Friday, 10 Oct, 2008 Offbeat

Company Paid 30 Million Dollars Fine for Selling Defective Body Armor


Due to the violation of the US False Claim Act, the Armor Holdings Products was ordered to pay $30 million. The company was accused of intentionally making and selling defective Zylon bullet-proof vests.

According to the US Justice Department, the company manufactured and sold its bullet-proof vests while knowing that the materials from which the product was manufactured quickly degraded, which is why the vests were not appropriate for ballistic use. Different law enforcement agencies along with the federal government were among the clients to acquire the defected vests.

The vests manufactured by Armor Holdings featured either Zylon insert or a Z Shield, which is a Zylon-laminate insert. Toyobo, a multi-national company, that works with chemicals, textiles, nonwovens and synthetic fibers, was the one to manufacture the fiber for the Zylon vests. Last year the company was sued for the manufacture and sale of Zylon to the manufacturers of armor in the United States.

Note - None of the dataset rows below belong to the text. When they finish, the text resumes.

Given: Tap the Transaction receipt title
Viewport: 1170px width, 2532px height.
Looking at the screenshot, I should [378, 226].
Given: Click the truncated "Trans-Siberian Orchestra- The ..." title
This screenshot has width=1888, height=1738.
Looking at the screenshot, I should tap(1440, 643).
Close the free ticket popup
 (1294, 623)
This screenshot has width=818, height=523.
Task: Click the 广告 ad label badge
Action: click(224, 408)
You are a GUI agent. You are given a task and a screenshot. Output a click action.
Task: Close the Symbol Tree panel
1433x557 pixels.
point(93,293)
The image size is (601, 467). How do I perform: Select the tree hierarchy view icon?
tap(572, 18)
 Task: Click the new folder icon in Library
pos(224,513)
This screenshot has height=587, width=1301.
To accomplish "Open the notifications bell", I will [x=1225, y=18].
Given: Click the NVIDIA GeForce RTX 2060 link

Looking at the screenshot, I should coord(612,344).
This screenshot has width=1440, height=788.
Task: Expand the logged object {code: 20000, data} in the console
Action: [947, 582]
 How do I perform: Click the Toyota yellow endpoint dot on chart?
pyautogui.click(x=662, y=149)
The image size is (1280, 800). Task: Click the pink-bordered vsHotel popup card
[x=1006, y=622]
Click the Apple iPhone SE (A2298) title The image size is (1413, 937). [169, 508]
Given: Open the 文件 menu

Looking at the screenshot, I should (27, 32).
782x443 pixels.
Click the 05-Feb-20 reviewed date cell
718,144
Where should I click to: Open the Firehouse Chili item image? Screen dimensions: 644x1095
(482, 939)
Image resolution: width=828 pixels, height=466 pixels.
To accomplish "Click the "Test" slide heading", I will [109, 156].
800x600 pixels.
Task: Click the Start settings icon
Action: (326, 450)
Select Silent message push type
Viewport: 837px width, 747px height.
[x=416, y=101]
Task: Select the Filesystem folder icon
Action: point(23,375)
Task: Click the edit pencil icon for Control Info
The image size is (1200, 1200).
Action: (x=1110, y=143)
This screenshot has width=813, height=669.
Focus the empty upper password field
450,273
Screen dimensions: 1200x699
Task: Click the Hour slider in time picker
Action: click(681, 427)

Honeywell, American multinational conglomerate company that makes different consumer products, aerospace systems and provides engineering services, was sued for making and selling the Z Shield to Armor Holdings.

The accusation over a defected bullet-proof vest is part of a larger investigation from the use of Zylon in the body armor industry. Previously the US made other companies, who took part is selling Zylon body armor industry, pay $16 million.